Elle n’a pas vocation à perdurer ni à se substituer à l’Etat, selon le Chef de l’Etat
L’opinion nationale et internationale découvrent, au fil des jours, Félix Tshisekedi, le nouveau chef d’Etat rd congolais. Et la proximité des idées politiques entre le nouvel homme fort de Kinshasa et son prédécesseur sur bien de points. Notamment sur le problème de la présence en RDC de la plus grande force onusienne jamais déployée dans le monde depuis deux décennies.
Fatshi en a parlé mercredi 25 septembre 2019 à New York où il séjourne dans le cadre de la 74ème session de l’assemblée générale de l’ONU à l’occasion d’une réunion ministérielle sur la sécurité dans la région des Grands Lacs présidée par le Congo-Brazzaville et la Belgique.
Félix Tshisekedi s’est certes déclaré favorable à la présence dans son pays des casques bleus dont il juge le départ prématuré. Mais, il a tenu à préciser que la MONUSCO «n’a pas vocation à perdurer dans mon pays, ni à se substituer à l’Etat. Bien que je souscrive au renouvellement de son mandat, je pense qu’un réajustement dudit mandat s’impose et que cette dernière doit participer effectivement et efficacement à la nouvelle dynamique de recherche de la paix que j’ai lancée ».
Au cours de sa visite d’Etat en Belgique, peu avant de se rendre aux Etats-Unis, le président de la RDC s’était déjà déclaré favorable au maintien de la MONUSCO … « pour quelque temps. Nous en avons besoin, surtout pour l’Est du pays, en appui notamment logistique à nos forces de défense », avait-il soutenu.

[Matériel fourni]
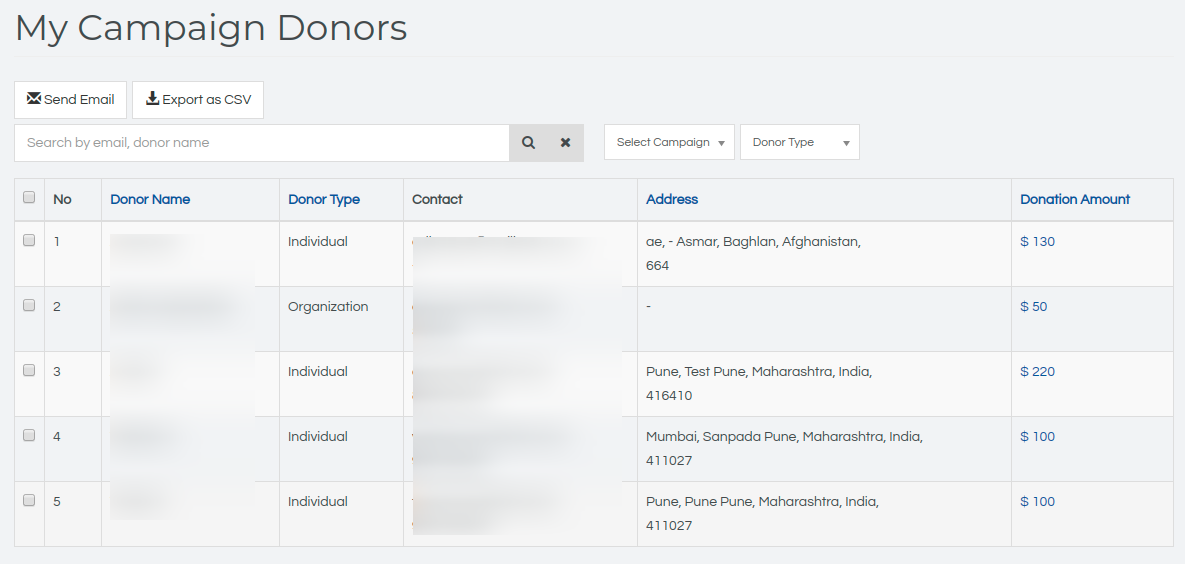Open the $ 130 donation amount link
The height and width of the screenshot is (564, 1185).
(x=1037, y=242)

[Énoncé A]
Réponds à ces questions sur l'article consacré à Félix Tshisekedi et à la MONUSCO :
(i) À quelle date et dans quelle ville Félix Tshisekedi a-t-il parlé de la MONUSCO lors de la réunion ministérielle ?
(ii) Quels pays présidaient cette réunion sur la sécurité dans la région des Grands Lacs ?
(iii) Pendant sa visite d'État en Belgique, pour quelle partie du pays a-t-il dit que la MONUSCO était surtout nécessaire ?
[Énoncé B] Poursuis l'article sur Félix Tshisekedi et la MONUSCO après sa dernière phrase.

[Réponse A]
(i) Le mercredi 25 septembre 2019, à New York.
(ii) Le Congo-Brazzaville et la Belgique.
(iii) Pour l'Est du pays.

[Réponse B]
La plus grande mission militaire onusienne
La mission la plus coûteuse des Nations-Unies ne devrait donc pas demeurer éternellement en RDC. Sur ce point, Fatshi et Kabila sont du même avis. Autant que sur le fait que la mission ne soit cantonnée que là où elle est utile et se charge de missions bien précises, qui, pour le nouveau chef d’Etat rd congolais, doivent s’inscrire dans le cadre de « la nouvelle dynamique de recherche de la paix » qu’il a enclenchée.
La conclusion coule comme de source donc: aussitôt qu’elle cessera de s’inscrire dans cette dynamique de paix, la MONUSCO devra plier bagages. Cette éventualité peut advenir plus vite qu’on ne le croit, puisqu’elle semble inscrite dans les missions dévolues à la mission onusienne dont la présence sur le territoire de la RDC ne dépend nullement des autorités de ce pays, force est de s’en rendre compte.
Dimanche 22 septembre 2019, au cours d’un entretien avec la presse dans le cadre de l’émission Internationales produite par TV5Monde et le quotidien français Le Monde, le numéro 1 congolais a lui-même laissé voir indirectement que la présence onusienne ne dépendait nullement des autorités établies dans son pays en révélant que Antonio Guterres, le secrétaire général des Nations-Unies, l’avait informé que la mission resterait encore quelques temps. Il ne s’agissait donc que d’une information, pas d’une demande.
Au cours d’un point de presse animé au Palais de la Nation après l’entretien avec le président de la République, le 2 septembre dernier, Antonio Guterres avait déclaré sans ambages que « pour le moment, nous restons engagés avec la RDC et je dois dire, d’une façon très claire, les Nations Unies n’abandonneront pas le peuple congolais».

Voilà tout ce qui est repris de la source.